Каждое утро я просыпалась в холодном поту, и однажды взмолилась — Люся, хватит! Но услышала, как собственную мимолётную мысль — погоди, немного осталось. Больше мне Люся ничего не говорила, а только показывала картинки. Причём она адаптировала их под современные понятия, откровенно притягивая за уши то, что видела. Но вот прошло сорок дней, и Люсе показали, то самое Ледяное озеро Коцит. И она не выдержала, заговорила со мной во сне — «Я не могу тебе здесь ничего показать, но я вижу их всех — Ленина, Гитлера, Сталина, Брежнева и, кажется, Наполеона. А я буду в седьмом рве или в пятом круге, ещё не решили…»
Честно говоря, я только через несколько лет, перечитывая Данте, поняла, что имела в виду Люся. Но так и не узнала, куда её там определили. После этих экскурсий по Аду и Раю, Люся мне приснилась всего один раз, почти через полгода — в самом конце Святок, в ночь на православное Крещение. Я открыла глаза, уже рассвело, и увидела, что Люська сидит в моём компьютерном кресле, курит, и смотрит на меня.
— Люсь, ты чего? — Спросила я. Я осознавала, что она умерла, но у меня не было, ни страха, ни удивления.
— Уходи из театра, а то загнёшься, как я. — Я проснулась, увидела, что на самом деле уже рассвело, пошла на кухню и долго курила, вспоминая Люсю.

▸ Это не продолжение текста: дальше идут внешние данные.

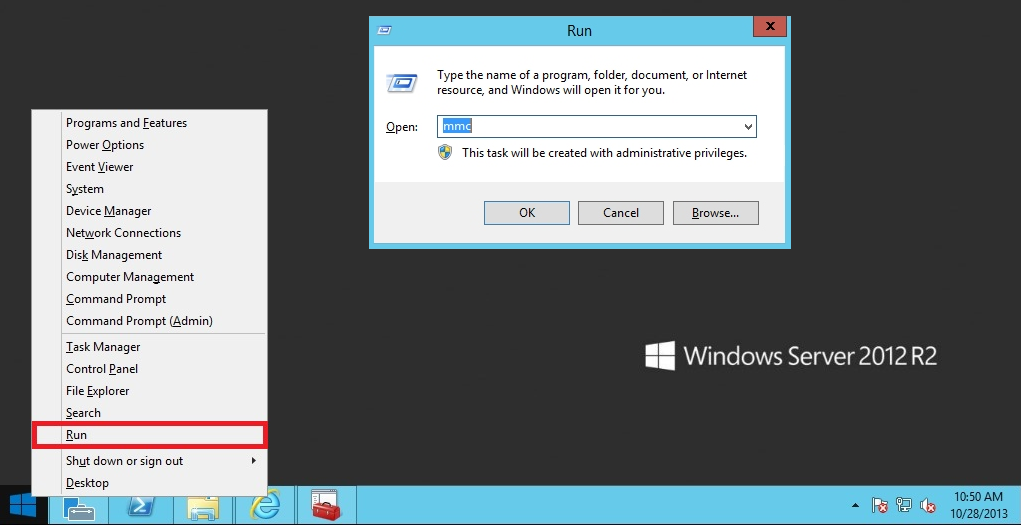Open Disk Management from the menu
This screenshot has height=525, width=1021.
coord(113,255)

Я поняла, почему она так сказала — уходи, а то загнёшься, как я. Толчком к Люськиной болезни был скандал, когда новая завцехом обвинила Люсю в краже костюма. Вот так в лоб — ты украла. И не важно, что потом оказалось, что это сама заведующая отдала этот костюм напрокат и забыла. Она даже не извинилась. Люська целый год не могла пережить это обвинение. Она каждый день звонила мне, и повторяла снова, и снова все обстоятельства того скандала: «Я просто пришла, нашла для неё старые восточные костюмы и ушла…» Я всё это прекрасно знала, но молча, слушала в сто первый раз одно и то же.

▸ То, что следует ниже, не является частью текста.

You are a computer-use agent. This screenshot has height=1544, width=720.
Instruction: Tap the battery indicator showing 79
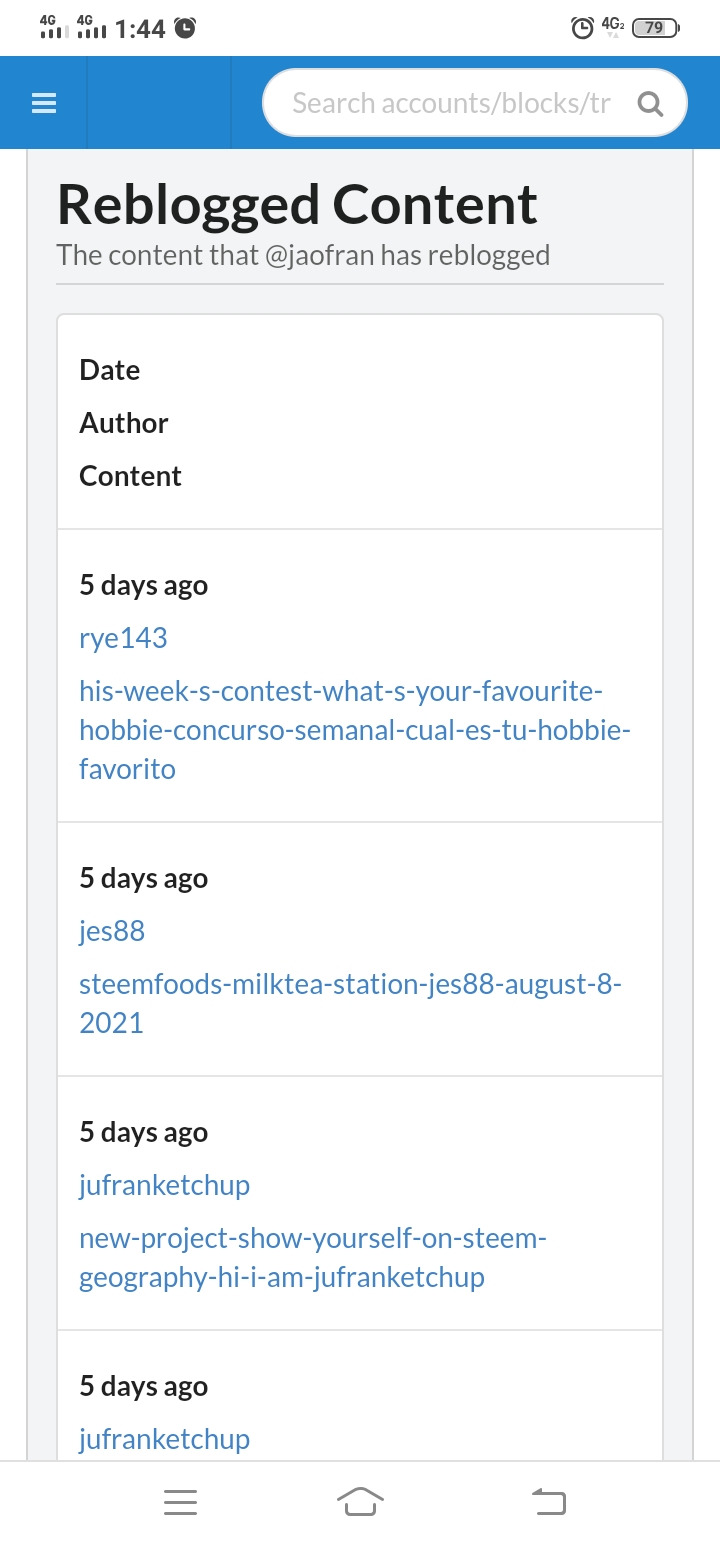(655, 28)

Прошло почти семь лет. Я иногда захожу на Люсину могилу, и всё время с ней разговариваю. Я послушалась её совета, и уволилась из театра. А позже поняла, что правильно сделала. Многого, что произошло в театре после моего увольнения, я бы просто не пережила. Инфаркт или инсульт на нервной почве точно бы схлопотала. Та самая завцехом выживала всех старых костюмеров, потому что её тщеславие не позволяло ей иметь в подчинении людей, которые хорошо знают дело, и при случае, ставят её на место. Место безграмотного и недалёкого человека, который вообразил себя, шишкой на ровном месте. Новая завцехом избавилась и от той Кати, которая всеми силами старалась угодить новому начальству, и всяко разно обливала грязью нас, своих коллег. И благодаря Люське я точно знаю, что ничто не пройдёт незамеченным для Царства небесного, и мы все получим по заслугам.